>>
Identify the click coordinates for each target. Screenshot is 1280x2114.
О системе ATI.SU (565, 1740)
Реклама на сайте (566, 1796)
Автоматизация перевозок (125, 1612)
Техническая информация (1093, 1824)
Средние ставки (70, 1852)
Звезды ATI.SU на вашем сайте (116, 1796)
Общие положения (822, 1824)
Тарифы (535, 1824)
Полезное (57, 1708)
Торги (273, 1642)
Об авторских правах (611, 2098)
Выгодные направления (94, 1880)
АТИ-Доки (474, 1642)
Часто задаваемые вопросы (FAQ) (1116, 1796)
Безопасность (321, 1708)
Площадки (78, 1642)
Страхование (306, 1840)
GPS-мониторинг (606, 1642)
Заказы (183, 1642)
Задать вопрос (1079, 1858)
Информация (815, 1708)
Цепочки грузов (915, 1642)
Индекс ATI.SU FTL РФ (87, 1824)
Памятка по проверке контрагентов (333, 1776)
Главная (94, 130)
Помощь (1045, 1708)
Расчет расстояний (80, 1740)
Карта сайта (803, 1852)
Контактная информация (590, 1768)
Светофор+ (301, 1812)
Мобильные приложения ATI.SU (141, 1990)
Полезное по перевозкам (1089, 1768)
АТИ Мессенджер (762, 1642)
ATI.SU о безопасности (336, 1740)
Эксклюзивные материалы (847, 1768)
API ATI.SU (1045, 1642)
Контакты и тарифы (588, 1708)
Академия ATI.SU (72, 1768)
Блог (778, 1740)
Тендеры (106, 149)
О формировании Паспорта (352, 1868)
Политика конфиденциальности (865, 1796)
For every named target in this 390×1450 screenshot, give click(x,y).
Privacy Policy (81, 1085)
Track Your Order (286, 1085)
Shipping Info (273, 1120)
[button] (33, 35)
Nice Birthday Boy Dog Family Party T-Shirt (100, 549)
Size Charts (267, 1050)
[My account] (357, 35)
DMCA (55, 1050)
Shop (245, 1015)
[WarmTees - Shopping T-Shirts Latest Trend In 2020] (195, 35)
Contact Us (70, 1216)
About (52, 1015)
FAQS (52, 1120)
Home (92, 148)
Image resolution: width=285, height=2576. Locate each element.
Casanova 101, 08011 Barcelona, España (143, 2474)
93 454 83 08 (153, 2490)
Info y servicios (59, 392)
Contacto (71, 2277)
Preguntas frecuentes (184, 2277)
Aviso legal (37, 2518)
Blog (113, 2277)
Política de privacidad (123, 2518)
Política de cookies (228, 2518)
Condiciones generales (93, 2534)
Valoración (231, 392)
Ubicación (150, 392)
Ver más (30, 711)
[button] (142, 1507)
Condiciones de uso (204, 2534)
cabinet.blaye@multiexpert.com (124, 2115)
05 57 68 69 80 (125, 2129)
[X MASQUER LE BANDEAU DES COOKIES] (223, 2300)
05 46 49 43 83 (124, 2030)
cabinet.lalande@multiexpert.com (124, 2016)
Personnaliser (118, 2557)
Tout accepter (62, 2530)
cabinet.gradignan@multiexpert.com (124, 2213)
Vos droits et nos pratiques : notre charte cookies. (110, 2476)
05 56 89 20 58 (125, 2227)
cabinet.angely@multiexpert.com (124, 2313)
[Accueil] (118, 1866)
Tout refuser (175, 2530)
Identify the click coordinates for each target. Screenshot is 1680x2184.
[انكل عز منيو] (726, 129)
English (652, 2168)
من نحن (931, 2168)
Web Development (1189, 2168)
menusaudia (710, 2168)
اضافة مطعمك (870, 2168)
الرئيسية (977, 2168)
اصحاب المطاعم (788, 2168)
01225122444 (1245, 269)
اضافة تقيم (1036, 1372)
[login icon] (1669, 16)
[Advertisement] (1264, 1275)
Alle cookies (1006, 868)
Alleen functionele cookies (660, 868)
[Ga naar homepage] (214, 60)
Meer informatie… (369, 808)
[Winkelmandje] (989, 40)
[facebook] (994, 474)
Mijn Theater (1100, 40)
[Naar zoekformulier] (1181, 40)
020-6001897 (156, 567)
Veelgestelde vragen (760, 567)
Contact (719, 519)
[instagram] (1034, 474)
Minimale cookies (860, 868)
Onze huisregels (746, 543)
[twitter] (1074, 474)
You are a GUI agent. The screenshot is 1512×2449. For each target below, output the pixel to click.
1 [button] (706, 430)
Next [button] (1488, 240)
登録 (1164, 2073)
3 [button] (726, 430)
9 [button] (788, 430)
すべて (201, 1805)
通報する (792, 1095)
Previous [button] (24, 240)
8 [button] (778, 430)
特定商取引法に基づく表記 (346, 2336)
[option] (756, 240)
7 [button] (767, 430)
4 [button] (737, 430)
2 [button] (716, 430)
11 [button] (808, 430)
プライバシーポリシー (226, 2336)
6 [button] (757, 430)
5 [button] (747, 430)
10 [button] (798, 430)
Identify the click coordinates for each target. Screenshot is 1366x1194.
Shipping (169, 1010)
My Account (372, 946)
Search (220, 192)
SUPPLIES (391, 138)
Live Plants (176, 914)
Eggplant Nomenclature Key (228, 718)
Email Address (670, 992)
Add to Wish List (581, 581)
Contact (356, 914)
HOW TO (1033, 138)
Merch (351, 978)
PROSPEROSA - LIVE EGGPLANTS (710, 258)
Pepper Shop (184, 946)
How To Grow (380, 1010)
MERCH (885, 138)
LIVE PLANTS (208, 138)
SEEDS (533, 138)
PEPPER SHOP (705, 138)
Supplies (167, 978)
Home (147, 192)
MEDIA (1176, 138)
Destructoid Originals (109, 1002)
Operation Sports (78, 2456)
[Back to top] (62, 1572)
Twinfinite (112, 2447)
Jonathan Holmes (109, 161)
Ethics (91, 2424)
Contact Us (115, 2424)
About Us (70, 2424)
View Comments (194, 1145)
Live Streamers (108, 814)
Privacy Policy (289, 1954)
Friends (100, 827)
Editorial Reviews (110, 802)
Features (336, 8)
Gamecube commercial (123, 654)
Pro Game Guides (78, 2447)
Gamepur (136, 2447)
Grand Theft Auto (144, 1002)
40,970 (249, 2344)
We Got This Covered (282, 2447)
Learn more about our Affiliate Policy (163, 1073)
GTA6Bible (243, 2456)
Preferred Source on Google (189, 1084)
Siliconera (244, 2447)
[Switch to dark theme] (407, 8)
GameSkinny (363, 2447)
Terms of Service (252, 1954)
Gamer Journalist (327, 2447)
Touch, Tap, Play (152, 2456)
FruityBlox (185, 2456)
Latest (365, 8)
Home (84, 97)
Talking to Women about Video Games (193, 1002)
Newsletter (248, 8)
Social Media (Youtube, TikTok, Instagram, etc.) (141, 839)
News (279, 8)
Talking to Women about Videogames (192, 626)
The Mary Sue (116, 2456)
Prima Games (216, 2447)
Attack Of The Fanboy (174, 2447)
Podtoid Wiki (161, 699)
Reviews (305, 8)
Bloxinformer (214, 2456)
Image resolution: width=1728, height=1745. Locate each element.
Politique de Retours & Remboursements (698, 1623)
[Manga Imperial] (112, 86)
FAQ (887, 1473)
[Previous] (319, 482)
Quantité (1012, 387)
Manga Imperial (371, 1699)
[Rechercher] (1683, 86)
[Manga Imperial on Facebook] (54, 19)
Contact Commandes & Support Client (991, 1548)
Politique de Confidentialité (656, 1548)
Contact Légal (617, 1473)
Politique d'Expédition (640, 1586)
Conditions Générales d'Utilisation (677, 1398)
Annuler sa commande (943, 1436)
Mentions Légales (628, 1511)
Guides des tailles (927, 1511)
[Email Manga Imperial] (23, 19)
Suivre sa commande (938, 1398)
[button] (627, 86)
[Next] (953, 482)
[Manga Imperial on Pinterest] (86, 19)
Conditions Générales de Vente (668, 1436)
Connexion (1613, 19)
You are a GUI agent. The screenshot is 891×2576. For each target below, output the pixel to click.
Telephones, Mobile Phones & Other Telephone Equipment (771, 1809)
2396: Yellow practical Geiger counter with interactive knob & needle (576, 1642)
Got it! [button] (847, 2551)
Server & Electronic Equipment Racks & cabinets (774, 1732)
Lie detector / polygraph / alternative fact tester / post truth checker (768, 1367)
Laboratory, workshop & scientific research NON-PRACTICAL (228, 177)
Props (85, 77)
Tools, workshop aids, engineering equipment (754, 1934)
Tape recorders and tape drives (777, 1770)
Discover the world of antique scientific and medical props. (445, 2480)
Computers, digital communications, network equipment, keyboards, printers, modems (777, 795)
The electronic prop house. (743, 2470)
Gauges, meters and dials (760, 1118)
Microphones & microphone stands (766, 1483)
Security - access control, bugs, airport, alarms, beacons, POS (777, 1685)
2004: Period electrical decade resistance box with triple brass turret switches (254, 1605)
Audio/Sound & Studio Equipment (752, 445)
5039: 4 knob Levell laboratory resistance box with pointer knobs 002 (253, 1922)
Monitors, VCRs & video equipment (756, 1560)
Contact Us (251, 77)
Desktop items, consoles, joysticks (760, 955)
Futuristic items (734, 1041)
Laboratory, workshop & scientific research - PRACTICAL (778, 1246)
<<
§ ASSIGNMENT: Out of the entries above, write out only the lines between the line holding "Web Development (1189, 2168)" and the line holding "HOW TO (1033, 138)", inclusive, each exactly as given.

§ OUTPUT FOR THIS TASK:
Web Development (1189, 2168)
menusaudia (710, 2168)
اضافة مطعمك (870, 2168)
الرئيسية (977, 2168)
اصحاب المطاعم (788, 2168)
01225122444 (1245, 269)
اضافة تقيم (1036, 1372)
[login icon] (1669, 16)
[Advertisement] (1264, 1275)
Alle cookies (1006, 868)
Alleen functionele cookies (660, 868)
[Ga naar homepage] (214, 60)
Meer informatie… (369, 808)
[Winkelmandje] (989, 40)
[facebook] (994, 474)
Mijn Theater (1100, 40)
[Naar zoekformulier] (1181, 40)
020-6001897 (156, 567)
Veelgestelde vragen (760, 567)
Contact (719, 519)
[instagram] (1034, 474)
Minimale cookies (860, 868)
Onze huisregels (746, 543)
[twitter] (1074, 474)
You are a GUI agent. The screenshot is 1512×2449. For each target below, output the pixel to click.
1 [button] (706, 430)
Next [button] (1488, 240)
登録 (1164, 2073)
3 [button] (726, 430)
9 [button] (788, 430)
すべて (201, 1805)
通報する (792, 1095)
Previous [button] (24, 240)
8 [button] (778, 430)
特定商取引法に基づく表記 (346, 2336)
[option] (756, 240)
7 [button] (767, 430)
4 [button] (737, 430)
2 [button] (716, 430)
11 [button] (808, 430)
プライバシーポリシー (226, 2336)
6 [button] (757, 430)
5 [button] (747, 430)
10 [button] (798, 430)
Identify the click coordinates for each target. Screenshot is 1366x1194.
Shipping (169, 1010)
My Account (372, 946)
Search (220, 192)
SUPPLIES (391, 138)
Live Plants (176, 914)
Eggplant Nomenclature Key (228, 718)
Email Address (670, 992)
Add to Wish List (581, 581)
Contact (356, 914)
HOW TO (1033, 138)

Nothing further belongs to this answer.